In summary, chronic fatigue leads to the use of compensatory mechanisms that are cognitively costly for cancer patients, which might impact the decision to engage in or maintain PA. These mechanisms have been reported as patterns of adaptation of brain activity in studies examining the functional connectivity in several chronic diseases such as chronic fatigue syndrome (69) and multiple sclerosis (91). However, this hyperactivation is not always correlated with the level of fatigue. In contrast, the reduced deactivation of the DMN in the three studies examined appears to correlate with the level of fatigue. According to Shan et al. (69), deficits in DMN could be energy expensive and may contribute to or cause the fatigue. This abnormal activity of DMN might be a marker of fatigue in cancer.

Three perspectives can be proposed. First, PA interventions should increase immediate benefits to reduce the imbalance between cost (chronic fatigue) and benefits (general wellbeing) and facilitate engagement in effortful activities such as PA. Interestingly, behavioral change techniques have been reported to be helpful interventions to increase immediate benefits such as ‘social rewards’, ‘prompts’, ‘nonspecific rewards’ and ‘graded tasks’ in cancer (92, 93). Second, exploring other regions of interest, such as the basal ganglia, may be more productive to understand the role of motivation and reward in effort-based decision-making among fatigued cancer patients (94). Decreased activation in the basal ganglia in chronic fatigue syndrome has been demonstrated to be correlated with increased mental fatigue, general fatigue and reduced PA (95). Third, these patterns of impaired brain connectivity in the case of chronic fatigue can also be observed with perseverative cognition (89), including worry, rumination and anticipatory stress, such as sleep disturbance. These three perspectives should be examined further.

====

§ **What you will do**
Decide whether each statement agrees with the passage on chronic fatigue in cancer patients, answering yes or no and quoting the deciding words of the passage. (a) The hyperactivation described is always correlated with the level of fatigue. (b) Reduced deactivation of the DMN in the three studies examined appears to correlate with the level of fatigue. (c) Increased activation in the basal ganglia in chronic fatigue syndrome has been shown to correlate with increased mental fatigue.

§ **Given material**
====

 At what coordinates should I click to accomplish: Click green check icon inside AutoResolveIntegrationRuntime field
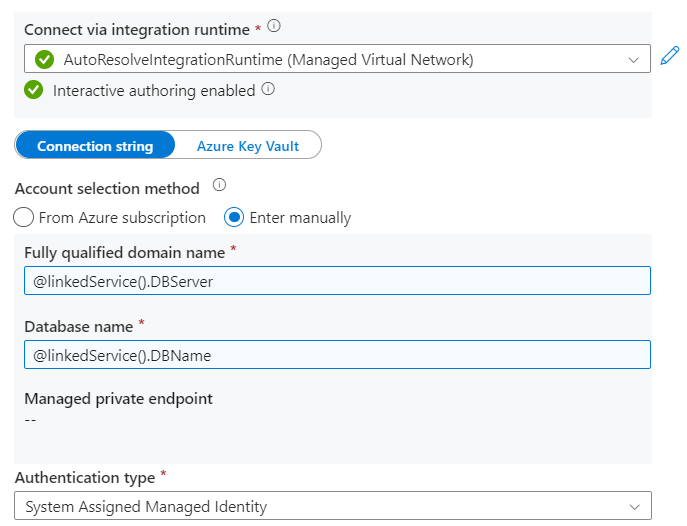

====

§ **Expected output**
(a) No: "However, this hyperactivation is not always correlated with the level of fatigue."
(b) Yes: "the reduced deactivation of the DMN in the three studies examined appears to correlate with the level of fatigue."
(c) No: "Decreased activation in the basal ganglia in chronic fatigue syndrome has been demonstrated to be correlated with increased mental fatigue, general fatigue and reduced PA"